The practice is rated as good for the care of people experiencing poor mental health (including people living with dementia).

  • The practice specifically considered the physical health needs of patients with poor mental health and worked closely with the community mental health teams to ensure patients attended their annual review.

  • The practice had a system for monitoring repeat prescribing for patients receiving medicines for mental health needs.

  • The practice regularly worked with multi-disciplinary teams in the case management of patients experiencing poor mental health, including those with dementia.

  • Patients at risk of developing dementia were identified and offered an assessment; all of these patients had a care plan in place with a copy being given to the patient. The practice had access to direct help from a memory team nurse or telephone advice when needed.

  • The practice carried out advance care planning for patients with dementia.

  • The practice had told patients experiencing poor mental health about how to access various support groups and voluntary organisations.

  • The practice had a system in place to follow up patients who had attended accident and emergency where they may have been experiencing poor mental health.

  • Staff had a good understanding of how to support patients with mental health needs and dementia.

  • The practice used weekly prescriptions and daily dosette systems for some patients to allow close monitoring of their medicine use and good communication with local pharmacists who raised concerns when they had them.

  • There was a practice clinical lead for patients with mental health problems, including those on the Mental Health Register and those with depression, anxiety and other mental health problems. The register was reviewed on a yearly basis to ensure all eligible patients were on it. Annual reviews for patients on the register were undertaken both opportunistically and by active recall.

  • They had an active monitoring system for patients who were attending the treatment room for anti-psychotic injections so that they could identify anyone who missed their regular injections.

  • The practice directed patients needing psychological therapies to a local service ‘Positive Steps’ and encouraged self-referral in order to improve compliance. The practice used the ‘Books on Prescription’ scheme at the local library when patients prefer written material.

People whose circumstances may make them vulnerable

Good

Updated 30 November 2016

The practice is rated as good for the care of people whose circumstances may make them vulnerable.

  • The practice held a register of patients living in vulnerable circumstances including homeless people and those with a learning disability. They offered patients with learning disabilities annual health checks either in their own home or at a quieter time at the practice.

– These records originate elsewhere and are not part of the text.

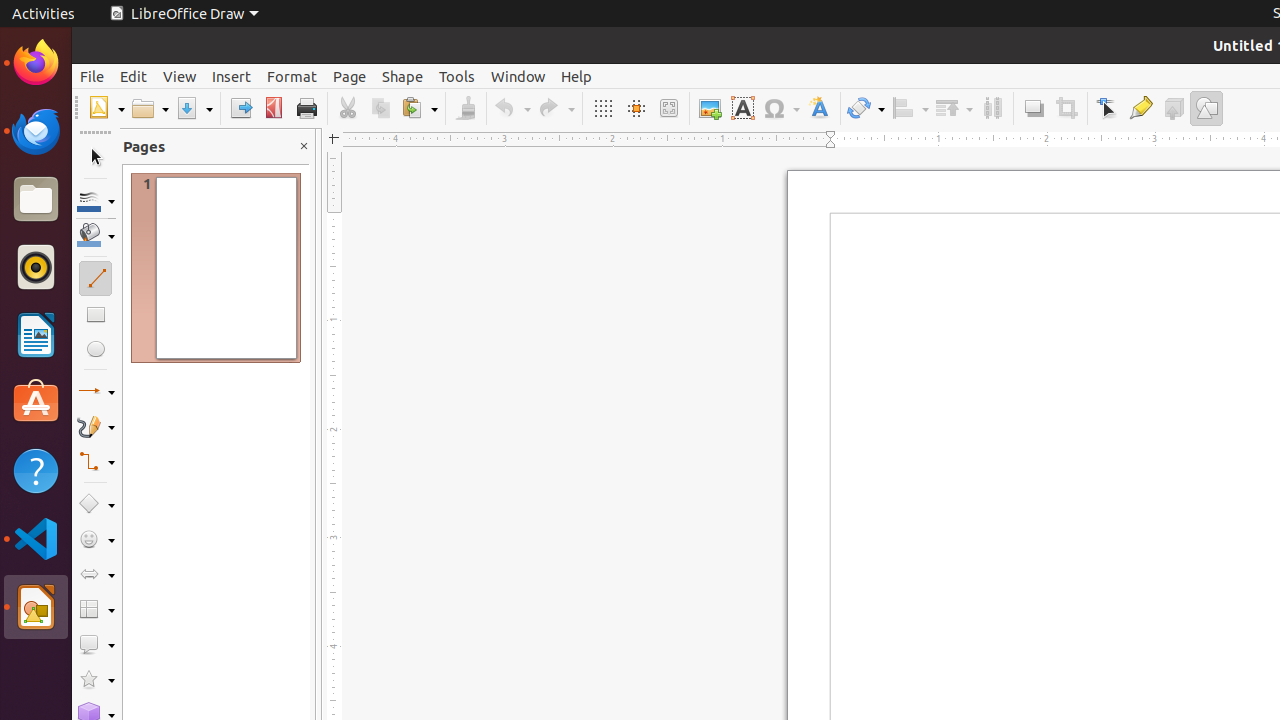
Close Pane Element type: push-button (303, 146)
Edit Element type: menu (133, 76)
Draw Functions Element type: toggle-button (1206, 108)
File Element type: menu (92, 76)
Visual Studio Code Element type: push-button (36, 538)
Given the description of an element on the screen output the (x, y) to click on. 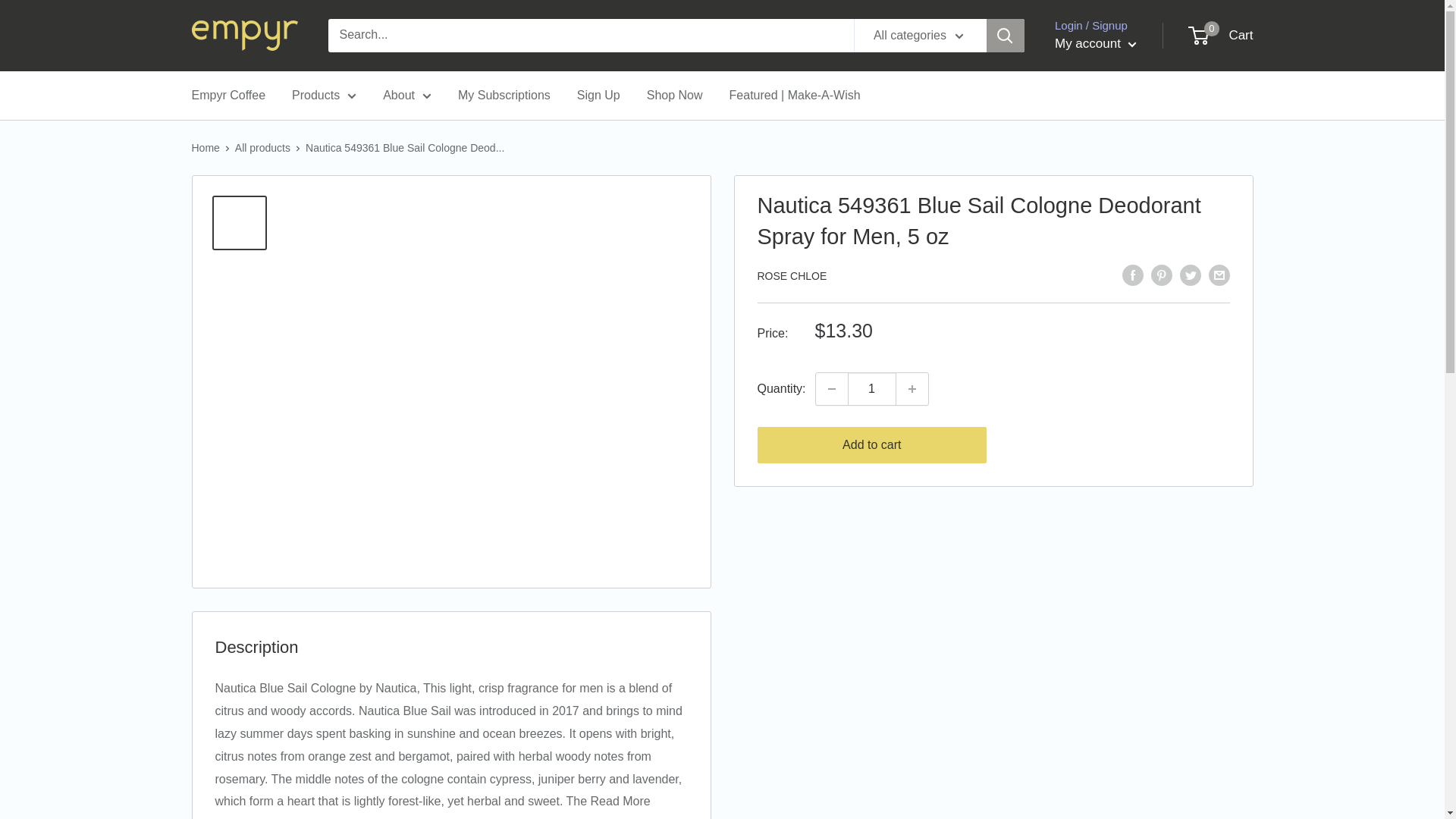
1 (871, 388)
Increase quantity by 1 (912, 388)
Decrease quantity by 1 (831, 388)
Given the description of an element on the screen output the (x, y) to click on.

  • End of life care was delivered in a coordinated way which took into account the needs of those whose circumstances may make them vulnerable.

  • The practice offered longer appointments for patients with a learning disability.

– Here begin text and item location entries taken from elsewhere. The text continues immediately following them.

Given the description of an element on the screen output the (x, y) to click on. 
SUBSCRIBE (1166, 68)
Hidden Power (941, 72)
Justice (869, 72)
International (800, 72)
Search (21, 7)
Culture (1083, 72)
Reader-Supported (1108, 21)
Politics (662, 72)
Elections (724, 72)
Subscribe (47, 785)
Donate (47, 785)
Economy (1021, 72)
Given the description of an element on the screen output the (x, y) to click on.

  • The practice regularly worked with other health care professionals in the case management of vulnerable patients.

  • The practice informed vulnerable patients about how to access various support groups and voluntary organisations.

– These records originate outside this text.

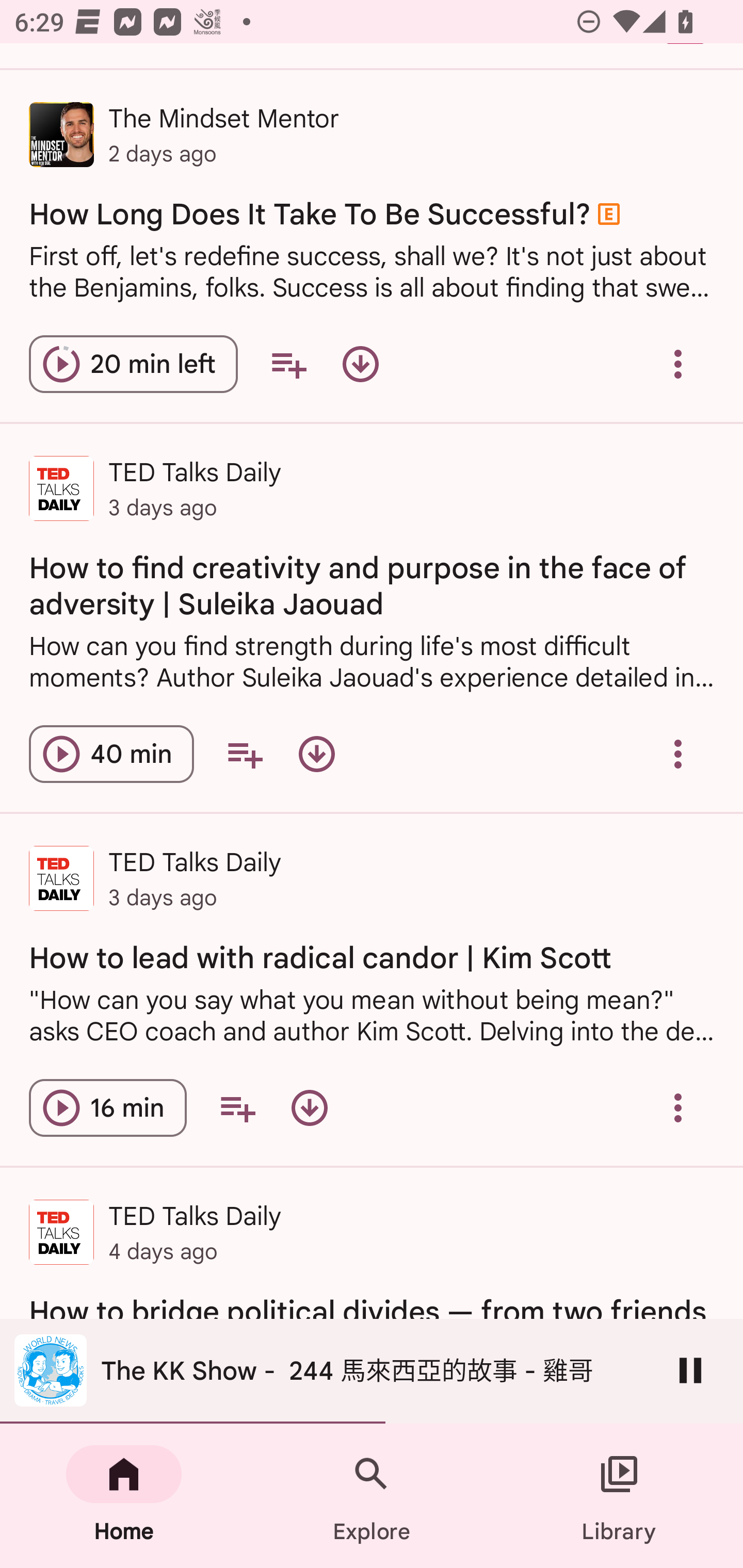
Add to your queue (288, 364)
Download episode (360, 364)
Overflow menu (677, 364)
Add to your queue (244, 754)
Download episode (316, 754)
Overflow menu (677, 754)
Add to your queue (237, 1107)
Download episode (309, 1107)
Overflow menu (677, 1107)
Pause (690, 1370)
Explore (371, 1495)
Library (619, 1495)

  • Staff knew how to recognise signs of abuse in vulnerable adults and children. Staff were aware of their responsibilities regarding information sharing, documentation of safeguarding concerns and how to contact relevant agencies in normal working hours and out of hours.

  • They offered a ‘place of safety’ in conjunction with the local police for vulnerable patients who may be lost or in crisis in the community, and this was advertised on the front door of the building.